### Your objective
Set down the entries below exactly, leaving out all images.

Collected data
----

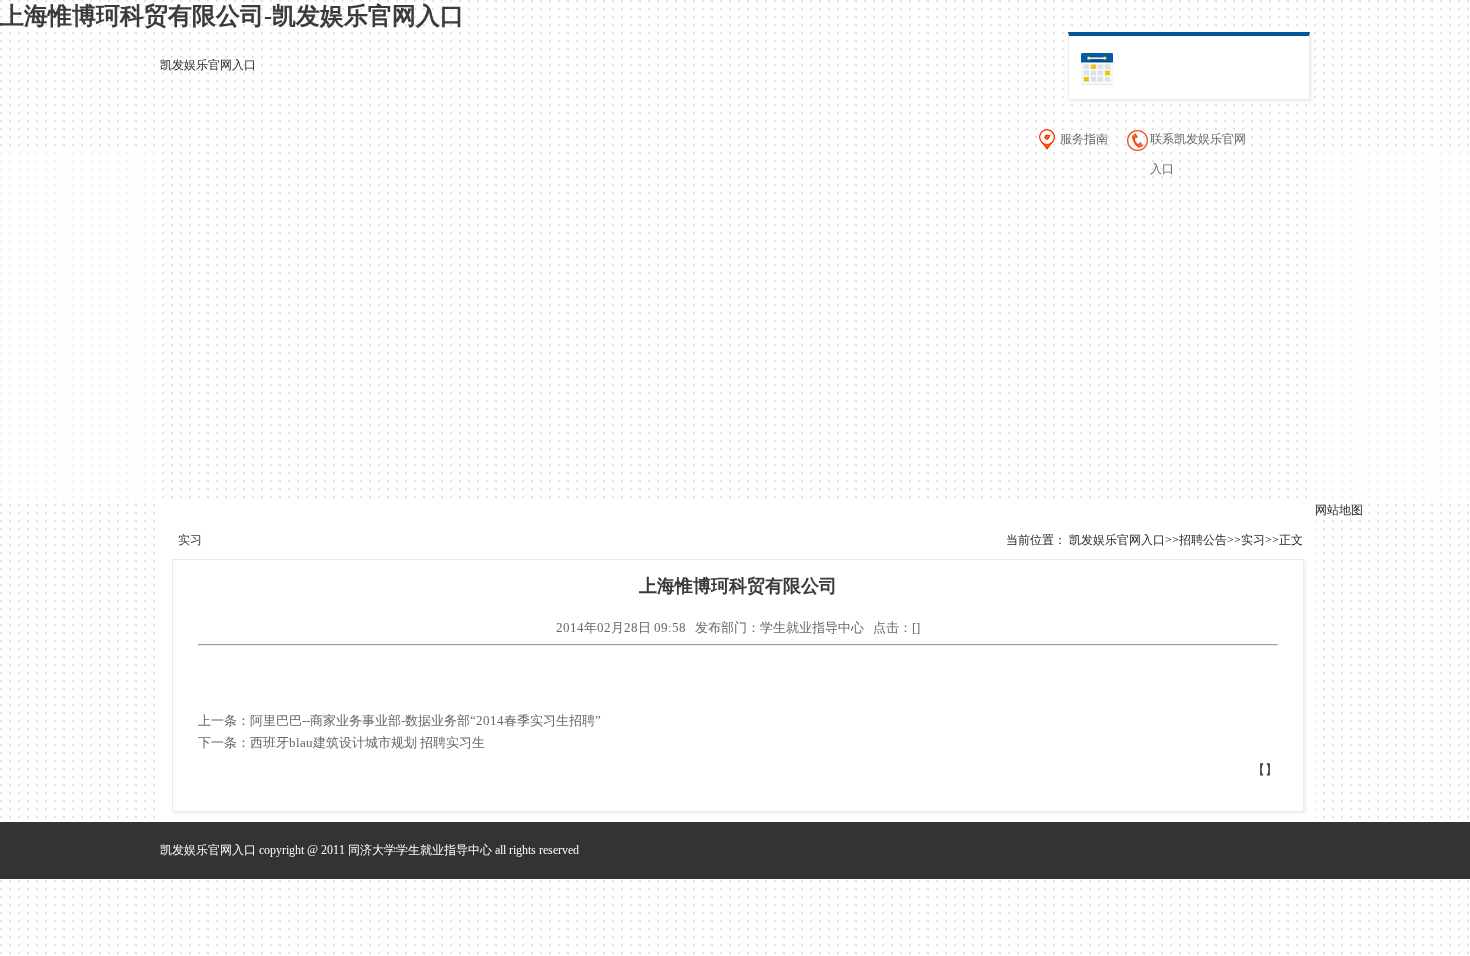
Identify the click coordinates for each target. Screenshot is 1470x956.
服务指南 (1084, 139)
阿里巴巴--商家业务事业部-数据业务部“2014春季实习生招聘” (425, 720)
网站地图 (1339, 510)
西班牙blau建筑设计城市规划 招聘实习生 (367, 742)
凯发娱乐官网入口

----

### Task answer
Identify the click coordinates for each target. Screenshot is 1470x956.
服务指南 (1084, 139)
阿里巴巴--商家业务事业部-数据业务部“2014春季实习生招聘” (425, 720)
网站地图 (1339, 510)
西班牙blau建筑设计城市规划 招聘实习生 (367, 742)
凯发娱乐官网入口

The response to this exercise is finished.